In a survey of RCN members, only 11 % said that they were always able to deliver the right level of care to patients, with 59% saying the wishes of patients could not be fulfilled during the last six months.
When asked why those wishes could not be fulfilled, reasons given included a lack of time, with some also citing a lack of training.
“Nursing the dying is an art, as well as a science. It cannot be reduced to a process of drug administration or a series of required nursing tasks, however important these things are”
Nearly half said that they did not always have the chance to discuss with patients how they would like to be cared for during their final days, with just 19% of nurses in hospitals saying they felt able to have this discussion.
One nurse said: “When it works well it is the most rewarding aspect of nursing care but sadly it can be very frustrating when you are aware it could be better if you had more time and resources available.”
Only 36% of nurses working in the community said that their team has the resources to deliver round-the-clock care to patients who have chosen to die at home.
More than two-thirds of nurses in the community had seen patients having to be taken into hospital in their final hours, against their wishes, because there were not the resources to care for them at home.
Peter Carter, RCN chief executive and general secretary, said: “This survey has touched a nerve amongst nursing staff. Hundreds have told us about the honour and privilege of caring for people at the end of their lives.
“However, many are also profoundly troubled by their experiences of trying to deliver care for the dying, against a backdrop of staff shortages, lack of resources, inadequate training, cost pressures and rising demand,” he said.
“Nursing the dying is an art, as well as a science,” said Dr Carter. “It cannot be reduced to a process of drug administration or a series of required nursing tasks, however important these things are.
“Nurses need time to listen to what the dying person wants, to recognise their fears and anxieties and to help loved ones to understand what is happening,” he added.
“This report highlights the privilege that nurses feel in being able to care for people at the end of their lives,” he said. “They should feel properly supported in this”
More than half of those surveyed said they treated people approaching the end of their life at least once a week, with many doing so on a daily basis. Despite this, a quarter of nurses said that they had received no specific training, either before they qualified or since they had started work.
When asked why patients’ wishes had not been a fulfilled, nursing staff cited the following problems:
- A lack of time (33.7%)
- A lack of resources where they work (26%)
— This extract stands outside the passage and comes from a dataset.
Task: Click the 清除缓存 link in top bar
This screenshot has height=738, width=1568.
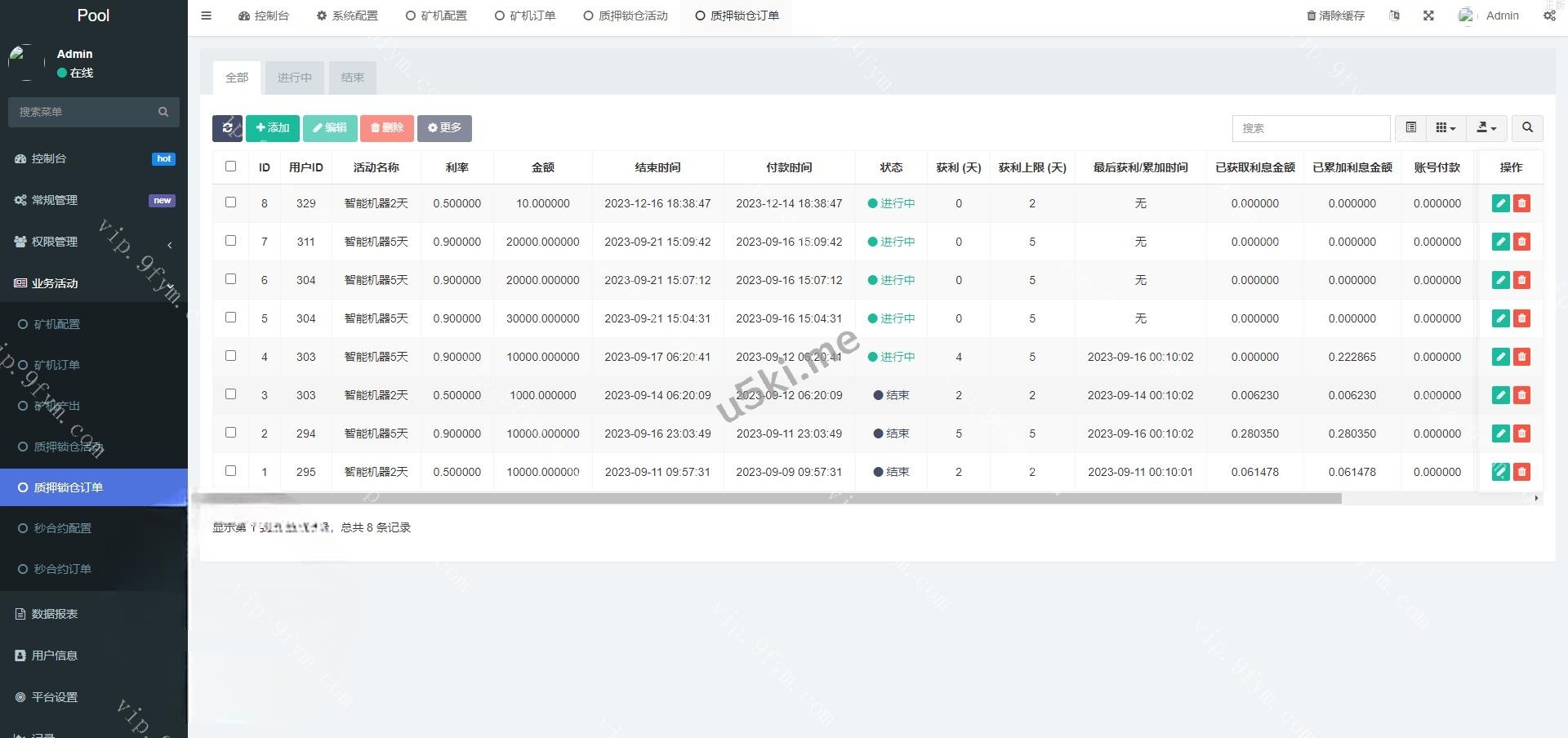Action: click(x=1335, y=16)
- A lack of resources in another area (30%)
- A lack of training (23.9%)
Anne Cleary, deputy director of nursing at Marie Curie Cancer Care said: “We echo the concerns expressed that nurses are not always getting the training, support and resources they need to provide the care that they so obviously want to.
“This report highlights the privilege that nurses feel in being able to care for people at the end of their lives,” he said. “They should feel properly supported in this.”
Ms Cleary added: “It’s important to remember that a great deal of the nursing terminally ill people need is provided in their own homes.
“So, it is particularly important that community nurses get first-rate support and training to help them provide the care that terminally ill people and their families need and deserve,” she said.